从熊猫数据框中删除列中缺少值或 NaN 的行
原文:https://www.geesforgeks.org/drop-row-from-pandas-data frame-在列中缺少值或 nan/
- None: None 是 Python 单例对象,常用于 Python 代码中的缺失数据。
- NaN:NaN(Not a Number 的缩写)是一个特殊的浮点值,所有使用标准 IEEE 浮点表示的系统都可以识别它
语法: DataFrame.dropna(axis=0,how='any ',thresh=None,subset=None,inplace=False)
参数: 轴:轴取行/列的 int 或 string 值。整数的输入可以是 0 或 1,字符串的输入可以是“索引”或“列”。 how: how 只取两种类型的字符串值(' any '或' all ')。
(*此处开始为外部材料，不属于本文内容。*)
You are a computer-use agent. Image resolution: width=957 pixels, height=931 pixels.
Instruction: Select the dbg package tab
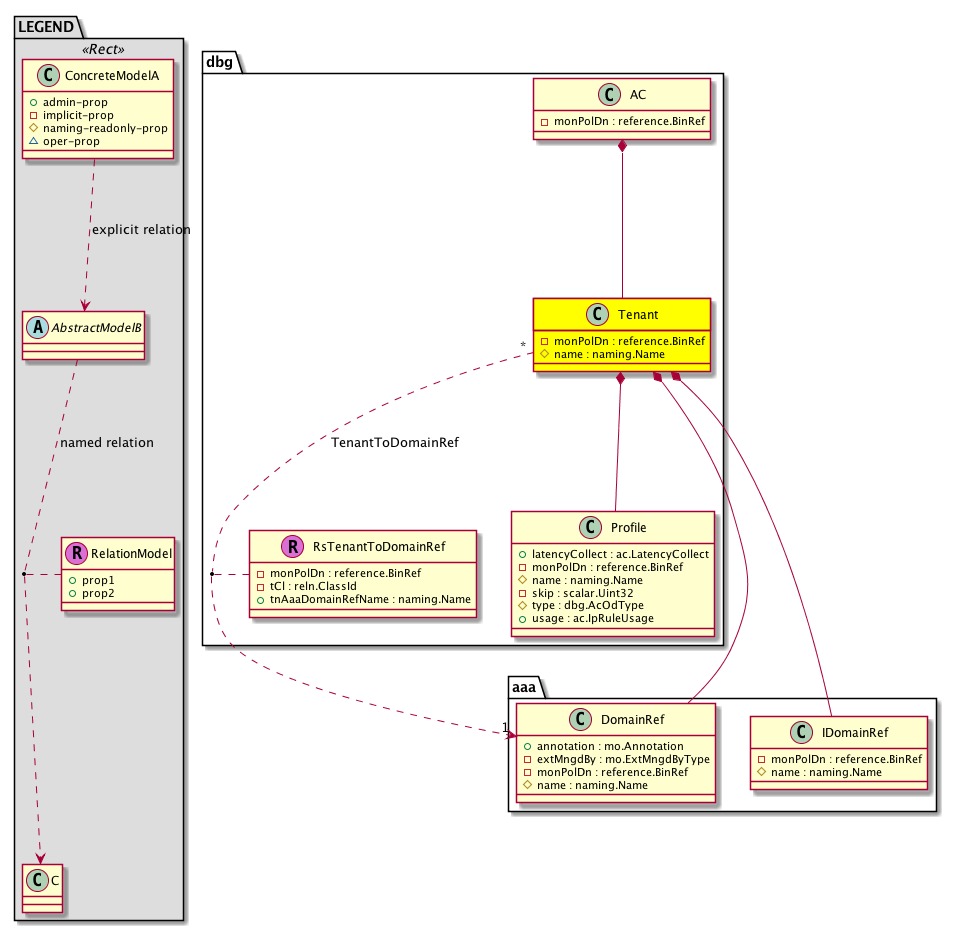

如果 any 值为空,则“ANY”删除行/列,如果 all 值为空,则“ALL”删除行/列。 thresh: thresh 取整数值,表示 na 值下降的最小值。 子集:它是一个数组,将删除过程限制为通过列表传递行/列。 inplace: 是一个布尔值,如果为 True,则改变数据框本身。
代码#1: 删除至少有 1 个空值的行。
# importing pandas as pd
import pandas as pd
# importing numpy as np
import numpy as np
# dictionary of lists
dict = {'First Score':[100, 90, np.nan, 95],
'Second Score': [30, np.nan, 45, 56],
'Third Score':[52, 40, 80, 98],
'Fourth Score':[np.nan, np.nan, np.nan, 65]}
# creating a dataframe from dictionary
df = pd.DataFrame(dict)
现在我们删除至少有一个 Nan 值(空值)的行
# importing pandas as pd
import pandas as pd
# importing numpy as np
import numpy as np
# dictionary of lists
dict = {'First Score':[100, 90, np.nan, 95],
'Second Score': [30, np.nan, 45, 56],
'Third Score':[52, 40, 80, 98],
'Fourth Score':[np.nan, np.nan, np.nan, 65]}
# creating a dataframe from dictionary
df = pd.DataFrame(dict)
# using dropna() function
代码#2: 如果该行中的所有值都丢失,则丢弃该行。
# importing pandas as pd
import pandas as pd
# importing numpy as np
import numpy as np
# dictionary of lists
dict = {'First Score':[100, np.nan, np.nan, 95],
'Second Score': [30, np.nan, 45, 56],
'Third Score':[52, np.nan, 80, 98],
'Fourth Score':[np.nan, np.nan, np.nan, 65]}
# creating a dataframe from dictionary
df = pd.DataFrame(dict)
# importing pandas as pd
import pandas as pd
# importing numpy as np
import numpy as np
# dictionary of lists
dict = {'First Score':[100, np.nan, np.nan, 95],
'Second Score': [30, np.nan, 45, 56],
'Third Score':[52, np.nan, 80, 98],
'Fourth Score':[np.nan, np.nan, np.nan, 65]}
df = pd.DataFrame(dict)
# using dropna() function
df.dropna(how = 'all')
代码#3: 删除至少有 1 个空值的列。
# importing pandas as pd
import pandas as pd
# importing numpy as np
import numpy as np
# dictionary of lists
dict = {'First Score':[100, np.nan, np.nan, 95],
'Second Score': [30, np.nan, 45, 56],
'Third Score':[52, np.nan, 80, 98],
'Fourth Score':[60, 67, 68, 65]}
# creating a dataframe from dictionary
df = pd.DataFrame(dict)
现在我们删除至少有 1 个缺失值的列
# importing pandas as pd
import pandas as pd
# importing numpy as np
import numpy as np
# dictionary of lists
dict = {'First Score':[100, np.nan, np.nan, 95],
'Second Score': [30, np.nan, 45, 56],
'Third Score':[52, np.nan, 80, 98],
'Fourth Score':[60, 67, 68, 65]}
# creating a dataframe from dictionary
df = pd.DataFrame(dict)
# using dropna() function
df.dropna(axis = 1)
代码#4: 删除 CSV 文件中至少有 1 个空值的行。
注意:这里我们使用的是 CSV 文件,要下载使用的 CSV 文件,点击这里。
# importing pandas module
import pandas as pd
# making data frame from csv file
data = pd.read_csv("employees.csv")
# making new data frame with dropped NA values
new_data = data.dropna(axis = 0, how ='any')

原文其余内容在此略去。